We were watching Ghost Nation the other day, and I came up with an idea for a horror movie that I thought is so obvious that I’m certain it’s been done. I’m not a fan of the genre though, but if I describe it then maybe someone could tell me the name, if it exists.
The basic premise is that there’s a team of ghost investigators filming one of these shows, then the ghosts start taking them out one-by-one. It would probably be done in a found footage style. The characters would be a few investigators, maybe they have a psychic expert, and a small production crew.
Interesting, I wasn’t aware of “Ghost Hunters”-type reality TV shows existing before the early to mid 2000’s. Can you name some examples from the 60’s that use that premise? Were they done in a documentary style?
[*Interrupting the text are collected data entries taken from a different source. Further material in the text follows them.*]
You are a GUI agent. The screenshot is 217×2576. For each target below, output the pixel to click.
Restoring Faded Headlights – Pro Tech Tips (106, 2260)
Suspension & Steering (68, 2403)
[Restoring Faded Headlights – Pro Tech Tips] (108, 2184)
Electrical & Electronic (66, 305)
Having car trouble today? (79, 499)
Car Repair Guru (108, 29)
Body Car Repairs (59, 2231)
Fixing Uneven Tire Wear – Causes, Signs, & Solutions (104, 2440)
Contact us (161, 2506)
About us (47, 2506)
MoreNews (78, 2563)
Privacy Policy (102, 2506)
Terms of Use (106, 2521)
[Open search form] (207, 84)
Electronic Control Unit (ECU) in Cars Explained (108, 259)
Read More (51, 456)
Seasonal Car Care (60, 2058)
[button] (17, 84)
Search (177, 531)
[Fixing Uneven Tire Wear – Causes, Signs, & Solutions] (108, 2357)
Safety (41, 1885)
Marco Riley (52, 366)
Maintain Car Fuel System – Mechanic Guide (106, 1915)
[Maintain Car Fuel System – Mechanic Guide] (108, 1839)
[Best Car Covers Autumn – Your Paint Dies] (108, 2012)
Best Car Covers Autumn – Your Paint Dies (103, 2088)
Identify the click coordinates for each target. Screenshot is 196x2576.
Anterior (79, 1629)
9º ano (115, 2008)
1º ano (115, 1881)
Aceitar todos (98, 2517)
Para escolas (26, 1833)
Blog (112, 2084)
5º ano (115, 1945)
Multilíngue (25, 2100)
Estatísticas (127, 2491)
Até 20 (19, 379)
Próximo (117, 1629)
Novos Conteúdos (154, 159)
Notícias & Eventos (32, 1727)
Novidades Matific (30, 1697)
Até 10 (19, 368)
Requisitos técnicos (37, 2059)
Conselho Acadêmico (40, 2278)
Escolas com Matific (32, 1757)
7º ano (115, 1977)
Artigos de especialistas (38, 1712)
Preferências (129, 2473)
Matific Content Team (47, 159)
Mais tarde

Almost, but not quite. The premise I have in mind is that they are a regular TV show’s hosts and crew, there to film another episode of “Ghost Hunt USA” or whatever. It starts out with stuff typical of those shows, like talking about the history of the place (“This old farmhouse was used as Army HQ during the Civil War and may have been a stop on the Underground Railroad. A local historian explains…”), setting up their IR cameras and EVP recorders and all that, then things go south from there.
Maybe there isn’t a movie like that, but the premise seems so obvious, there should be. I’m not a creative person, after all.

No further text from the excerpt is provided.